Heute berät das CDU-Präsidium über die Niederlage bei der Steuerreform und den künftigen Kurs in der Partei und der Führungsspitze

BERLIN taz ■ Zur heutigen Krisensitzung des CDU-Präsidiums, auf der es um die Niederlage bei der Steuerreform, die Rentenkonsensgespräche und die künftige Strategie der Opposition gehen soll, sind fast alle Teilnehmer eigens aus dem Urlaub nach Berlin gereist – aber Ferienstimmung wird in der Runde wohl kaum aufkommen. Einflussreiche CDU-Politiker haben zu erkennen gegeben, dass der Streit über den künftigen Kurs innerhalb der Partei gerade erst angefangen hat. Auch innerhalb der Führungsspitze. „Wir müssen der Öffentlichkeit interessante Alternativen zur rot-grünen Politik anbieten,“ erklärte der Fraktionsvorsitzende der Union, Friedrich Merz.

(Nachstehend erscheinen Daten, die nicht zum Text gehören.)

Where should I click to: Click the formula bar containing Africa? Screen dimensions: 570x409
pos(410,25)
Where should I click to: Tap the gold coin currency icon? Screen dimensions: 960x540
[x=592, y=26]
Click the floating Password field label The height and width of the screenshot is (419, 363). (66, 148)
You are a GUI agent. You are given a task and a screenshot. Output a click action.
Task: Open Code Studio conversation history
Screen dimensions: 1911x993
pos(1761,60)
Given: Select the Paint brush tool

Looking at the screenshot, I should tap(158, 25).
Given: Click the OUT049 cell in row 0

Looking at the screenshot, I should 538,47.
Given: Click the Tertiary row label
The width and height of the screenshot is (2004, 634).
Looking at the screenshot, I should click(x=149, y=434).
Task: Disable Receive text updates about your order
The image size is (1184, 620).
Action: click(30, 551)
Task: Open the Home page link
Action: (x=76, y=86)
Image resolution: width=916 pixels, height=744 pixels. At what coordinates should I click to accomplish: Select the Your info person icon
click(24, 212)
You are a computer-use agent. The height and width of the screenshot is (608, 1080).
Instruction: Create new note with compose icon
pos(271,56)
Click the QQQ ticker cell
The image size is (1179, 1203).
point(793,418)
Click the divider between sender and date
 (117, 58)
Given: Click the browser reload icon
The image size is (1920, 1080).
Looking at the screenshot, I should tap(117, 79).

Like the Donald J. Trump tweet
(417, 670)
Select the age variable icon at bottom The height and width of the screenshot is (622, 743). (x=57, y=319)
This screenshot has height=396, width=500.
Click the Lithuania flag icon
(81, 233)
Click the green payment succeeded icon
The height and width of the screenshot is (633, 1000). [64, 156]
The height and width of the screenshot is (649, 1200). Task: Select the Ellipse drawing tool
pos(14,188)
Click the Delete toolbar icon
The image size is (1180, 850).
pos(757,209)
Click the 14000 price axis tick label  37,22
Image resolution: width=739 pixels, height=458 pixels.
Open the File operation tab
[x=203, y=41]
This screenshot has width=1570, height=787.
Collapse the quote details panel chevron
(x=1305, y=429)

Seine Parteivorsitzende Angela Merkel meinte dagegen gestern: „Ich halte es für eine eklatante Fehleinschätzung, eine Opposition werde nur mit Themen wahrgenommen, bei denen sie absolut kontrovers der Regierung gegenübersteht.“ Insbesondere bei der Rentenreform gebe es kein einfaches „Entweder – Oder“.

Sie hält Konsensgespräche mit der Regierung über die Rentenreform im Vorfeld der parlamentarischen Debatte prinzipiell für sinnvoll. Merz hingegen sieht den Platz für eine politische Auseinandersetzung im Bundestag und beklagt in diesem Zusammenhang, so einer seiner engsten Mitarbeiter, eine „schleichende Entparlamentarisierung“ in der Bundesrepublik.

Angela Merkel hat außerdem angekündigt, sie wolle „klare Worte“ zur Abstimmungsniederlage im Bundesrat finden, dabei aber im Tonfall „eine gewisse Grundsympathie“ erkennen lassen. Diese geht Friedrich Merz derzeit ab. Er fühlt sich von den Parteifreunden hintergangen, die am 14. Juli entgegen vorheriger Absprache dem Steuerpaket der Bundesregierung zugestimmt haben.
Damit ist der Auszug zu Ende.